6/10
An interesting, not-quite-Hitchcock film
1 January 1999
Sort of paint-by-numbers Hitchcock. But still, it probably comes closer to the style of the master than any other pretender with the exception of "Niagara".

Hitch always liked a story with some odd eccentricities to the plot. This story has a butterfly collector, a taxidermist, and some shady Chinese Liverpudlians.

But you can tell it's not Hitch easily enough. I believe it's the pacing, which never reaches a nail-biting pitch of intensity -- more like nail-drumming. I hope someone more astute than I will analyse precisely what marks this film as ultimately un-Hitchcock.

The film's ending is very abrupt and more than a little unsatisfying, with the loose ends being tied up in a slip knot.

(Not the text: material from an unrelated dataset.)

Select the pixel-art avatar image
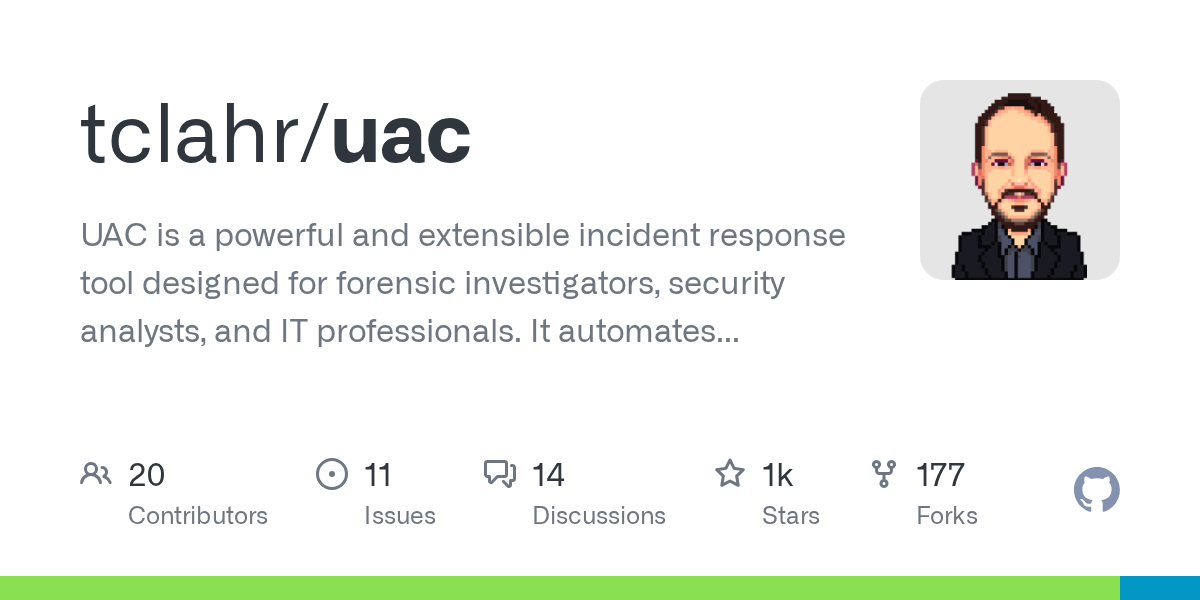 click(1019, 180)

An important element in many a great Hitchcock film is the pursuit sequence through imaginative locations. At least we are not disappointed in that respect. Besides Liverpool, our hero and heroine are hunted through night-time Newcastle which is made to resemble Vienna in an earlier Trevor Howard film, "The Third Man". Some of the best chase scenes take place among the hills, lakes, and waterfalls of the English Switzerland -- the Lake District, at that time in Cumberland (hence the name of the bus line) and Westmorland.

Our beautiful English Swiss Miss, Jean Simmons, seems to be more voluptuous here than she would be later in her career, but perhaps I'm mistaken.

The film's mysterious title refers to a variety of butterfly found in a meadow near the collector's house.